Havia em um povoado perto de uma ribanceira que margeava a um rio, um casal muito pobre de agricultores. Este casal não tendo o que comer (pelo fato de a colheita ter sido muito fraca, de­vido a pouca chuva que houve no ano), pediu a Deus que lhes des­sem alguma outra condição de trabalho, para poderem conseguir algum dinheiro, e, desse modo, comprarem alimento, pois, estando eles em uma situação de desespero — por já estarem desnutridos —, só viam como única saída clamar a Deus por misericórdia, para que, dessa forma, o Misericordiosíssimo os salvasse da morte triste e infeliz em meio à seca:

— Ó Senhor! — exclamaram. — Tende piedade de nós! — im­ploraram. — Estamos a morrer de fome (não porque não trabalha­mos), mas porque tendo sido este um ano fraco de chuvas, nós es­tamos a padecer de falta de alimento, e não temos dinheiro para comprá-lo no mercado, que fica a uma distância muito longe daqui até a cidade.

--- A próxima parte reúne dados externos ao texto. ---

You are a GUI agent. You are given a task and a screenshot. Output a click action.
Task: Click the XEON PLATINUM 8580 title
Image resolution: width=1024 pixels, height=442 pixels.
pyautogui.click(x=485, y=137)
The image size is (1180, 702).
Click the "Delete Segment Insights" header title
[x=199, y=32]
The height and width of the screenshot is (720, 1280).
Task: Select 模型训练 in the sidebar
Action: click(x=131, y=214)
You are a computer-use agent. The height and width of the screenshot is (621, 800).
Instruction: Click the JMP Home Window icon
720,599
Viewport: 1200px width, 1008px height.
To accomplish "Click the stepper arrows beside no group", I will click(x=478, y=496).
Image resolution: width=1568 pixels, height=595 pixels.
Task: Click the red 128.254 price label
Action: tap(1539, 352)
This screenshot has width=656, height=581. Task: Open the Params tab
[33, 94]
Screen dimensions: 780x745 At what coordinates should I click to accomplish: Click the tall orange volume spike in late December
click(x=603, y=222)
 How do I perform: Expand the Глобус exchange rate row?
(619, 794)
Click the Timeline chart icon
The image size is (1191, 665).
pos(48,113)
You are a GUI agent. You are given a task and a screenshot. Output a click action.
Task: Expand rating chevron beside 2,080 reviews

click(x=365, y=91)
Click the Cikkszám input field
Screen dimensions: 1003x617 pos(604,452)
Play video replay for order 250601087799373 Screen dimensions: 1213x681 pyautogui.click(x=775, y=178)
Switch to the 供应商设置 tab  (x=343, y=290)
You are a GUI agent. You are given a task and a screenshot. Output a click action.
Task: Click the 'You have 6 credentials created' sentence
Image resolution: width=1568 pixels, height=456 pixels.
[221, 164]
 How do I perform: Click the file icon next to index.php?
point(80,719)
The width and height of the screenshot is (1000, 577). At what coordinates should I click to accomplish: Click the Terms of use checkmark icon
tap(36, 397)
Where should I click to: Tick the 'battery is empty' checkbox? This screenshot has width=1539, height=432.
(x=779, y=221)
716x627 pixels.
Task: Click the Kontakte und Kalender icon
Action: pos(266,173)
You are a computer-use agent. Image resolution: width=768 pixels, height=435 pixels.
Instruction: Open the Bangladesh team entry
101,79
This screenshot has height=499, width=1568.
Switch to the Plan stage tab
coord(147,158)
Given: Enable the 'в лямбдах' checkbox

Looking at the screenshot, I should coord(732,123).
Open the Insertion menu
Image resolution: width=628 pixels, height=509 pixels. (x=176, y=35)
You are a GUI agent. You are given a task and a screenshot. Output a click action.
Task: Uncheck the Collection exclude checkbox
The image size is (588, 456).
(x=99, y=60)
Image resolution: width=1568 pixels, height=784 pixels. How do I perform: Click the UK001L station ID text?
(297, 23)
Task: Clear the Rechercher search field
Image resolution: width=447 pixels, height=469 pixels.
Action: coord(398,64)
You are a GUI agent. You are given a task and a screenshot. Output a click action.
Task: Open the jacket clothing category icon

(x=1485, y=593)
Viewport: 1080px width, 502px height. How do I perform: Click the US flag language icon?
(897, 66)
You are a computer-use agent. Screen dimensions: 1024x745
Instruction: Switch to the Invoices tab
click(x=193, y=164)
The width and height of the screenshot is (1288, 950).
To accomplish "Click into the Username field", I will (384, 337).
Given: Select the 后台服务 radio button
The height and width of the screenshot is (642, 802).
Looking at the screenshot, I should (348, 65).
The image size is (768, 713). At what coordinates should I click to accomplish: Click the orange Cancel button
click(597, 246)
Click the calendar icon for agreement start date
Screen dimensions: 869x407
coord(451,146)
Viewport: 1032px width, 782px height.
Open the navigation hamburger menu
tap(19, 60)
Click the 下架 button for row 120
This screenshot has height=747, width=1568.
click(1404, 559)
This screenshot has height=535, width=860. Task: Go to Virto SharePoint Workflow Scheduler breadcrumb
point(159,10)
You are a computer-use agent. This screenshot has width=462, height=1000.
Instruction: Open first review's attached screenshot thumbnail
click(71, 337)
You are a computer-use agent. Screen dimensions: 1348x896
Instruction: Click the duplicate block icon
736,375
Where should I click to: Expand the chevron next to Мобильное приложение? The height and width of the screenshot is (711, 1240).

Por causa disso, observando o que estava a se passar, o Clemente disse para um anjo ir ao encontro deles. Por sua vez, o anjo obede­cendo à determinação do Creador, foi até o casal de agricultores, e, como a um trovão, apareceu-lhes e falou:

— Vejo que vós clamais a Deus para que lhes deem o que comer. — comentou. — Todavia, vós se esqueceis, de que não são dignos de recorrerem ao Creador pela falta de chuva que os castigam com a seca! — acusou-os. — Pois, estando vós agora em uma situação difícil, se lembraram de ter além das vossas necessidades, alguém que lhes é mais poderoso e fiel.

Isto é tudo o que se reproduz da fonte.